We encourage practitioners to be aware of how both models’ mathematical assumptions influence the models’ prescription and analysis in the specific context they are to be used. To individualize prescription and analysis, the athletes’ global performance profile should be used rather than solely performance metrics such as the CP, W’ or FTP. No model is perfect, but, in that sense, the Coggan-Modified model remains less limited than the Skiba model.
The next step in our research at the University of Montreal and the Institut National du Sport du Québec will be to develop a more appropriate physiological model of HIIT. Our ultimate goal is to provide a tool that allows practitioners to solve the HIIT programming puzzle according to the athletes’ profile and goals.
About the authors
Jérémy Briand: jeremy.briand@umontreal.ca
Jérémy is currently finishing his MSc on HIIT modeling at the University of Montreal. In 2019 he obtained his BSc in physics with a specialization in mathematics at McGill University. He also works as a Research Assistant at the Institut National du Sport du Québec. He is an international level triathlete, still competing for Canada on the World Cup and World Triathlon Series circuits. In his research, Jérémy is looking to join his high performance sports experience to his physics and mathematics knowledge in order to provide more efficient tools for sport practitioners that help athletes reach their full potential.

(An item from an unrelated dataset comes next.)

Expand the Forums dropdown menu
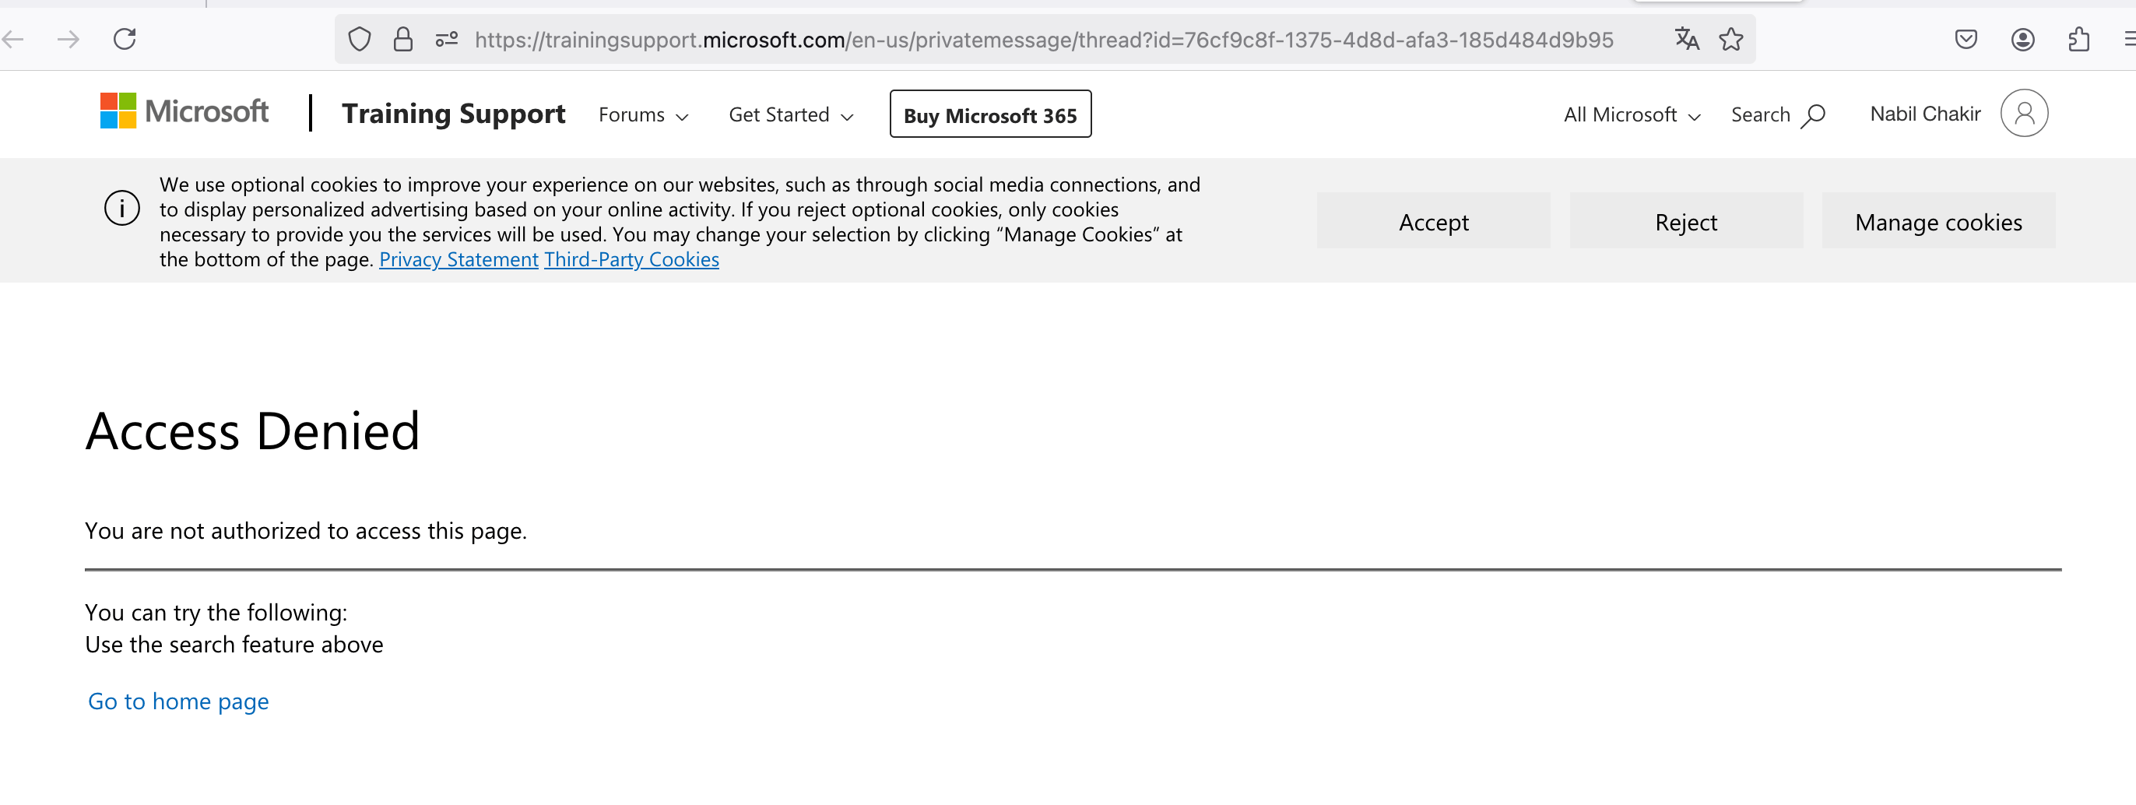coord(643,115)
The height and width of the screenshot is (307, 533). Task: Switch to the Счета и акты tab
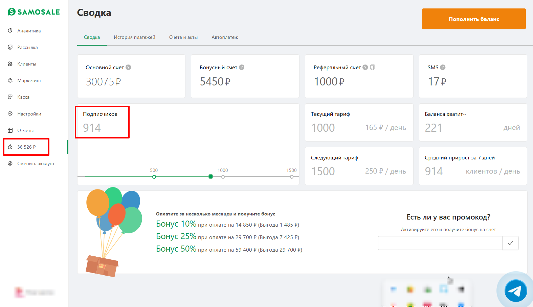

Guy Thibault: gthibault@insquebec.org
Dr. Guy Thibault is the Sport Science Director at the Institut National du Sport, while being an affiliated Professor at the University of Montreal. He is one of the masterminds behind Canada’s recent success at the Summer and Winter and Olympic Games. Having written multiple books on endurance sports, he has mastered the art of making scientific knowledge accessible to sport practitioners and the general public. His main research interest revolves around understanding HIIT and how to make it an even more efficient training method. Guy spends most of his spare time on his bike (either outside or on Zwift), experimenting new HIIT methods.

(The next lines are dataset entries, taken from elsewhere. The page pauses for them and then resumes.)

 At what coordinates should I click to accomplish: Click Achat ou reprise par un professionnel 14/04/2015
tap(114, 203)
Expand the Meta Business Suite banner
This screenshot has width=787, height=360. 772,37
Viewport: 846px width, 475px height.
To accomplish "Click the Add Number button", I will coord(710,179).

Jonathan Tremblay: jonathan.tremblay@umontreal.ca
Dr. Jonathan Tremblay is an Associate Professor at the “École de kinésiologie et de l’activité physique (EKSAP)” at the University of Montreal. His current research work explores the effects of maple product ingestion during prolonged exercise on performance and cognitive function, the metabolic responses and chronic adaptations of eccentric cycling training, training load monitoring associations with performance and injuries, applications of machine learning to sports, as well as HIIT modeling. Until 2017, he was Sport Science Director at the Institut National du Sport du Québec. Having worked with high level athletes in the past, he is constantly looking at ways to integrate his research findings to optimize athletes’ performance.